The good news: if you open the “Queries with forced plans” report, both of them show up there.

Same shape, sized to fit the parameters it compiled with

I think this “wiggle room” is a terrific feature for forced plans.

Forcing plans is a somewhat crude thing to do — just because a forced plan works better today, doesn’t mean that the forced plan is going to be great tomorrow, if a bunch of my data changes. Or if a different customer is running the procedure, one who has quite a different data profile.

This feature is kind of like a stretchy waistband for the sweatpants of an execution plan. Maybe you need a bigger memory grant than the one forced with the original plan? Here’s a little wiggle room.

Plus, if I happen to check up on my forced queries in Query Store, I can notice that often when this runs it’s saying it could use a little indexing help. And just the fact that I’m sometimes getting a “morally equivalent plan” is an indication to me that I haven’t forced something that’s perfect, I should look deeper.

I love that!

I didn’t come up with the term “morally equivalent plan”

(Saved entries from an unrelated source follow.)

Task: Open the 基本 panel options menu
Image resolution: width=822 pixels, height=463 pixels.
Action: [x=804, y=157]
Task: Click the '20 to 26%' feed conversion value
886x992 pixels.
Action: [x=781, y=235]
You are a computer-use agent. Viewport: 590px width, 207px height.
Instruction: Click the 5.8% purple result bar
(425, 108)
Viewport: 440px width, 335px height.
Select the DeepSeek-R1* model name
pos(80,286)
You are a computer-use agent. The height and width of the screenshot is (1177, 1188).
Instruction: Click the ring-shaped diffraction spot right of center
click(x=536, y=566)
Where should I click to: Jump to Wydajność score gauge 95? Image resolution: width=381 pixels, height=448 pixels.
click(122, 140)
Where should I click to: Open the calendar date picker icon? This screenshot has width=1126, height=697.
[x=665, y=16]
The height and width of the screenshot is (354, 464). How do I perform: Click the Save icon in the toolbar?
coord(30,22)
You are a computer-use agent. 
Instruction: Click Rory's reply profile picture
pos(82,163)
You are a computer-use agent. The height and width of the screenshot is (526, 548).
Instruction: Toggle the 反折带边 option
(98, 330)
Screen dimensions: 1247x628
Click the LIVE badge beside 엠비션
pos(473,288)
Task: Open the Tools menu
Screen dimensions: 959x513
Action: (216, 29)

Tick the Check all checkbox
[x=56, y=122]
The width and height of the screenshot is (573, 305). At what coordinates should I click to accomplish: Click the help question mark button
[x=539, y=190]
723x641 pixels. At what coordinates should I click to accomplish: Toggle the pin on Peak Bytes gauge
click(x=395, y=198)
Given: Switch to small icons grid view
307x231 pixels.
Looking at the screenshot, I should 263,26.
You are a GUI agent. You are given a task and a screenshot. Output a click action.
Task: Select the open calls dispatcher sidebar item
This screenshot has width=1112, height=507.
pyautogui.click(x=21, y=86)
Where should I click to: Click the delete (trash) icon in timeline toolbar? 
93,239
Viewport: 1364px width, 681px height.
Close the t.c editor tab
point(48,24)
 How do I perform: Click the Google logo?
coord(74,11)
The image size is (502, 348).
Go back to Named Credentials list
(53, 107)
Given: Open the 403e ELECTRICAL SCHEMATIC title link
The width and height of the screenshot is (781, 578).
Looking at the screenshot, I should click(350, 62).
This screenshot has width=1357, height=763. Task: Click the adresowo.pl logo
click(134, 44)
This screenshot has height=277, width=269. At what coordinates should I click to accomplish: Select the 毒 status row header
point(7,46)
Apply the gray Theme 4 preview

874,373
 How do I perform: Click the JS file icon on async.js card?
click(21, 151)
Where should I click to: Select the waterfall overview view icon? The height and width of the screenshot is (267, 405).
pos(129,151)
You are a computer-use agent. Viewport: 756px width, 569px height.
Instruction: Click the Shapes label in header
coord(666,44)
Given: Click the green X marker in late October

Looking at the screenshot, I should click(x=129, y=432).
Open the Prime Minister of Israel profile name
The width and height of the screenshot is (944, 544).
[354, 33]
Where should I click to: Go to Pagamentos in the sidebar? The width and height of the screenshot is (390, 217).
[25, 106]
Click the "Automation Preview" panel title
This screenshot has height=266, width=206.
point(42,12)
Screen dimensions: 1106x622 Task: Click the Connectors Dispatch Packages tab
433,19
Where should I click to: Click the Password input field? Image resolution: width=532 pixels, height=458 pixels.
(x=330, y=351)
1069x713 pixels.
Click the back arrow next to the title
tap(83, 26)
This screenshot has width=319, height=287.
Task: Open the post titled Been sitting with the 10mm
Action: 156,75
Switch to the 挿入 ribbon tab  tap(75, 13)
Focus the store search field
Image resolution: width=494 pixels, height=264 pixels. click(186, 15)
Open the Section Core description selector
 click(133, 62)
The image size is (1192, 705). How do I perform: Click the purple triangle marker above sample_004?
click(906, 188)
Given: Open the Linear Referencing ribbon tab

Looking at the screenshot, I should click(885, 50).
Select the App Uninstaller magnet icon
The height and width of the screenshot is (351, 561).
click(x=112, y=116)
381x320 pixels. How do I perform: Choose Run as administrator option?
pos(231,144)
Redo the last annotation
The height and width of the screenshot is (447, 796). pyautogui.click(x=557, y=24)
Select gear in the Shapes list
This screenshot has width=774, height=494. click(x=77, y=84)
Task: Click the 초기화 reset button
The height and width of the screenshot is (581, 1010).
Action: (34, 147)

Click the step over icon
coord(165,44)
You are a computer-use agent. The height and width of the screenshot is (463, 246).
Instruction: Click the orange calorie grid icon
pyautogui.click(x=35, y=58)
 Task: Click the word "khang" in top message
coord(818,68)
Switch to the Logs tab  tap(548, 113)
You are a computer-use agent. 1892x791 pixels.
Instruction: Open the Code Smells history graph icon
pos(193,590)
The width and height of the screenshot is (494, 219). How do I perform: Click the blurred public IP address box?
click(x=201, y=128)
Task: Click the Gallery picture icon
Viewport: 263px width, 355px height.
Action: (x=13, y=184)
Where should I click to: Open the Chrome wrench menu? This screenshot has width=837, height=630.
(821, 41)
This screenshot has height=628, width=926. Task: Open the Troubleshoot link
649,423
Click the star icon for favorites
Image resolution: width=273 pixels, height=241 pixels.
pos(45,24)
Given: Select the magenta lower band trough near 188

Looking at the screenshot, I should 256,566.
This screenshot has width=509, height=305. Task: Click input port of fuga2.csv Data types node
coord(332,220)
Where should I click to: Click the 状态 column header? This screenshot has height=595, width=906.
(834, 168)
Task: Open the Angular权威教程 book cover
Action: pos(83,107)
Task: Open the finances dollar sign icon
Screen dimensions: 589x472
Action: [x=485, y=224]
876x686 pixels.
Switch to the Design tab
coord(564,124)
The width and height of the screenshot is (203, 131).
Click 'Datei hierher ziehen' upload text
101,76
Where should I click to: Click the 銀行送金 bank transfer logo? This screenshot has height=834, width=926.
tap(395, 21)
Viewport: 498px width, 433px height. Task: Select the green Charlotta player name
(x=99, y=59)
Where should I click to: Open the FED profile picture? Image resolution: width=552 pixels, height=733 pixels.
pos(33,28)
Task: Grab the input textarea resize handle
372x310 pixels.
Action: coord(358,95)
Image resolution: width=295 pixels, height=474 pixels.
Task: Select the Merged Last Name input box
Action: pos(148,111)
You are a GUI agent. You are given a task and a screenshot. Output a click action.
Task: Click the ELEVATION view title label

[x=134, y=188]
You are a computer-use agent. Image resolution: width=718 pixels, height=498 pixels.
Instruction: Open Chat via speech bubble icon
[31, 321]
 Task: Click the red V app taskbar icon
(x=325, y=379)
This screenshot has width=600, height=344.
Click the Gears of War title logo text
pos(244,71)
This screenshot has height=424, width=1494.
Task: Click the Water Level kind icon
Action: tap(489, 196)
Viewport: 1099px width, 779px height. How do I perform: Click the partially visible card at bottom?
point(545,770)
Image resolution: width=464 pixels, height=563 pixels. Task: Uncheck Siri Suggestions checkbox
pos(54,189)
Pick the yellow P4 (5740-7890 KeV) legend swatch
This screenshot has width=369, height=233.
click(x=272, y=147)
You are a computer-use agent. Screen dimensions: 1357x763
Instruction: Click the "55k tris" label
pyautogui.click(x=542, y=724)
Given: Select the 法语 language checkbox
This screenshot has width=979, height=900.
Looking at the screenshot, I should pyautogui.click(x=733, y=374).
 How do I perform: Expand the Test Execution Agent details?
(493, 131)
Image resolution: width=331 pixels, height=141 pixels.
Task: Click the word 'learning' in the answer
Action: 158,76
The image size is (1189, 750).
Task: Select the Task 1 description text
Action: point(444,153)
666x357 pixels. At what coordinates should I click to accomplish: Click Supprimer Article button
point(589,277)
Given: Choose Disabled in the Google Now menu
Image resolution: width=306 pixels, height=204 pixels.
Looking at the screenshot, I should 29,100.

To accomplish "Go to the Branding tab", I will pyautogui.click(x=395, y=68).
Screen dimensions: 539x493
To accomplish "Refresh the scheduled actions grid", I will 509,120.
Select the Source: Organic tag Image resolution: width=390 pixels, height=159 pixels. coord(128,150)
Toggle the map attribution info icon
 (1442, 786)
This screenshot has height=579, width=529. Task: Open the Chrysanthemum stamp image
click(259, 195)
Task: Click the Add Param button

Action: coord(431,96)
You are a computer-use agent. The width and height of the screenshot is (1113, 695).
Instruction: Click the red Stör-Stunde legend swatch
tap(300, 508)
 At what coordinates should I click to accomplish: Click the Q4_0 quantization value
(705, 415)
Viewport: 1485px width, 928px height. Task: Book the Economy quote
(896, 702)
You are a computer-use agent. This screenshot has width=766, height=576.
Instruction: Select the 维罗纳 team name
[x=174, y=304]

I heard this term from Erland Sommarskog, who said that he heard the term for Conor Cunningham. I love that it’s unique, not an acronym (yet), and it seems like a good description to me – so let’s popularize it among those of us who talk about plans 🙂

And if you’d like to play with the code for this, it is based on a sample from Jovan Popovic published under the MIT license: grab it here.